▶ [PROBLEM TO WORK ON] From the first line to the last, print the records exactly.

▶ [DATA EXTRACT]
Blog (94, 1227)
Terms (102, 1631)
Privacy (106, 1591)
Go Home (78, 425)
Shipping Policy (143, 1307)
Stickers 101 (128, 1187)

▶ [WRITTEN RESPONSE]
Blog (94, 1227)
Terms (102, 1631)
Privacy (106, 1591)
Go Home (78, 425)
Shipping Policy (143, 1307)
Stickers 101 (128, 1187)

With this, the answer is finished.